* _SOURCE TEXT_
The next song was introduced by Amy as having been the first song she ever performed on stage, and she said that at the time, she'd had no idea the meaning it would one day have. The song? "Get Me Away From Here, I'm Dying," a classic Belle and Sebastian tune. With lyrics "At the final moment, I cried/I always cry at endings," it's very fitting for a farewell show.
For me the song is strongly tied to another memory. Me seeing Belle and Sebastian at Red Rocks in June 2015, a show Cara had been supposed to go to with me, and witnessing a live performance of that song, and being struck by how the title lyrics "Get Me Away From Here, I'm Dying" were so similar to Cara's last words, which as I recall them were along the lines of: "I'm dying. I'm dying. Get me out of here."
And I know that sounds like it must be a really horrible thing to remember. I think what the last moments of a life are actually like is something a lot of people don't like to talk about. But it was something that really happened, something really significant in my life, a moment I shared with Cara - and with her mother - and I wouldn't want to forget it.

* _DATASET CONTENT_
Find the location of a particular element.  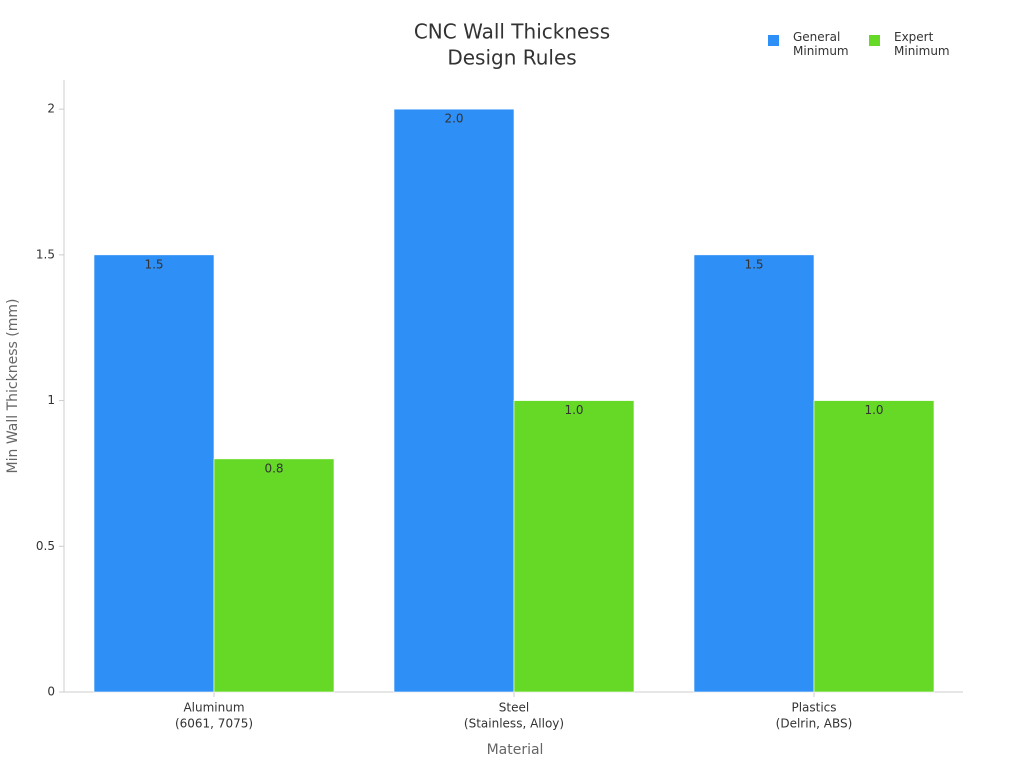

* _PROBLEMS TO WORK ON_
1) According to the Belle and Sebastian text, where and when did the writer see the band play live?
2) Take the Belle and Sebastian text further, starting after its last sentence.
The listing is not needed for what follows.

* _YOUR RESPONSES_
1) At Red Rocks in June 2015.

2)
The last song of the last Heavenly Creatures show was another one very fitting for the moment, "It's the End of the World as We Know It (And I Feel Fine)" by R.E.M. As the audience belted out the familiar chorus, it was simultaneously poignant and exhilarating. It was a night to remember for sure.
So thank you, Amy and Heavenly Creatures, for the music and the memories. I think everyone who creates music and bravely puts a piece of themselves out there into the world is doing a little something to help us all make it through this strange and often distressing reality, and for that I'm very grateful.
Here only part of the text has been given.